__What to work on__: Could you set down only the lines from the one including "Click the left" to the end of the records below, inclusive and exact, leaving pictures out?

[Saved entries]
****************

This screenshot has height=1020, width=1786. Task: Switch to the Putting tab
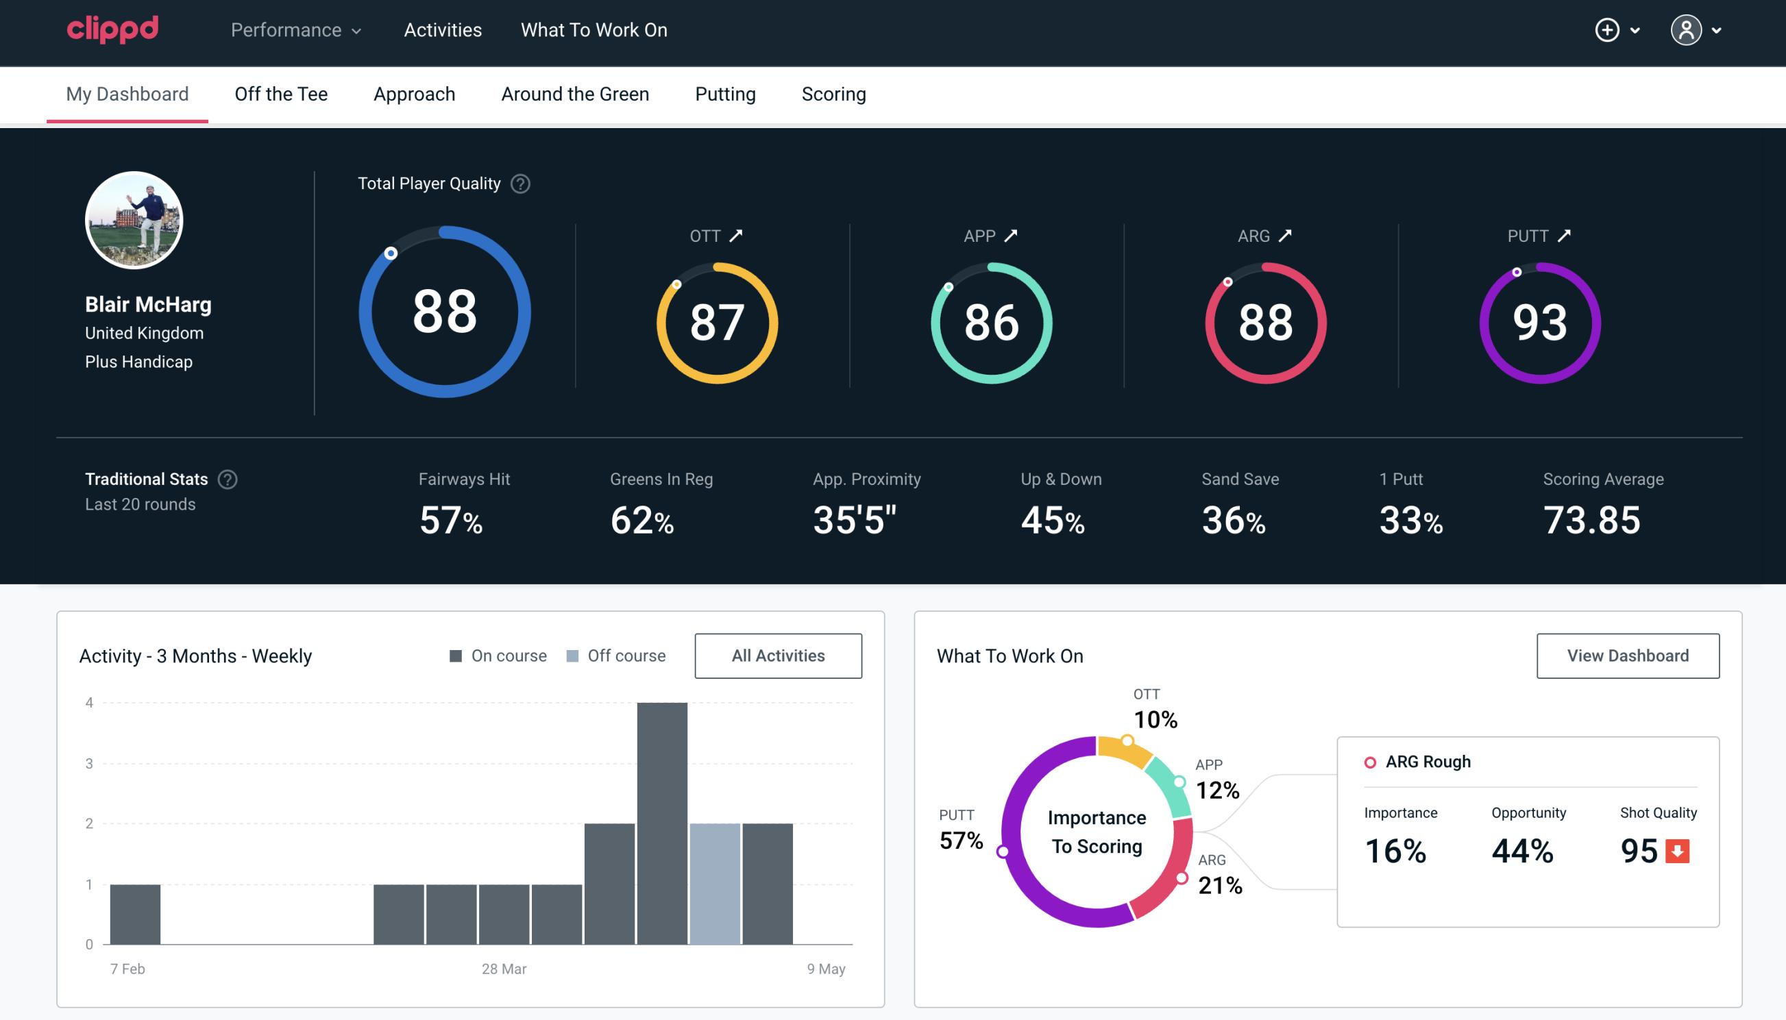pyautogui.click(x=727, y=93)
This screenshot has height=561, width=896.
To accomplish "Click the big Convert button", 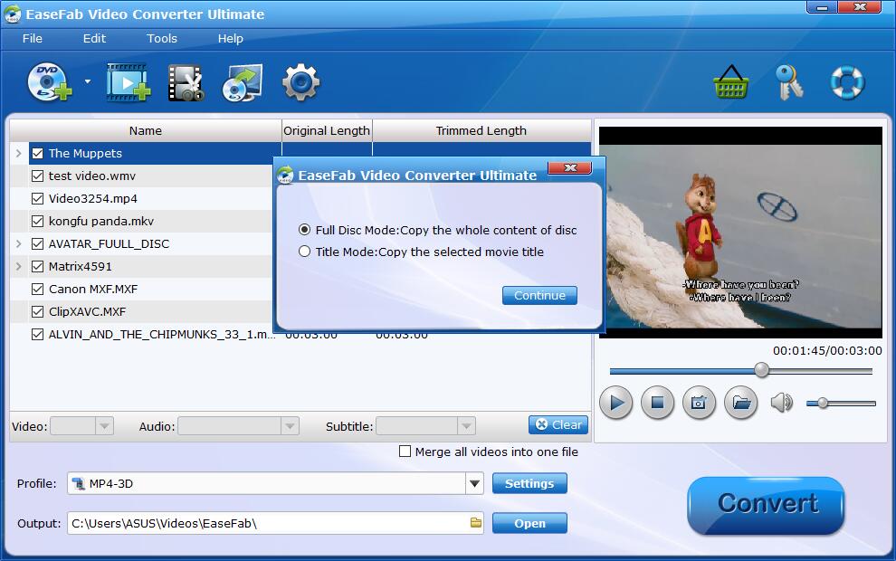I will 766,505.

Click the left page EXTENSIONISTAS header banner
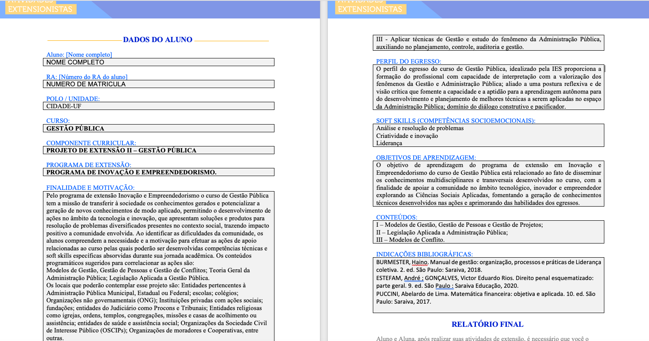click(x=40, y=9)
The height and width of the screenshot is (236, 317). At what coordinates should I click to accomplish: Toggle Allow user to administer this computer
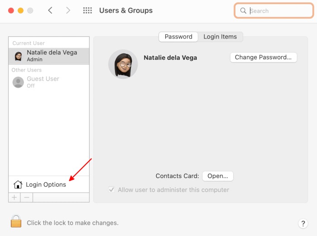pyautogui.click(x=111, y=190)
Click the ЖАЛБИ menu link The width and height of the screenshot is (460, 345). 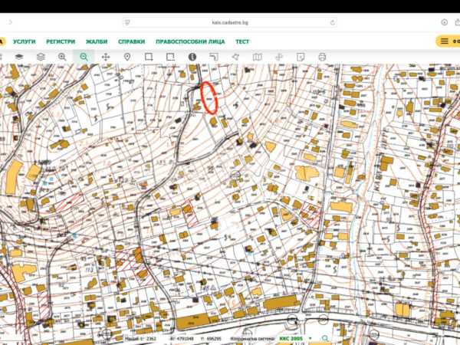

****************

__Written answer__:
Click the left page EXTENSIONISTAS header banner
click(x=40, y=9)
The height and width of the screenshot is (236, 317). At what coordinates should I click to accomplish: Toggle Allow user to administer this computer
pyautogui.click(x=111, y=190)
Click the ЖАЛБИ menu link The width and height of the screenshot is (460, 345). 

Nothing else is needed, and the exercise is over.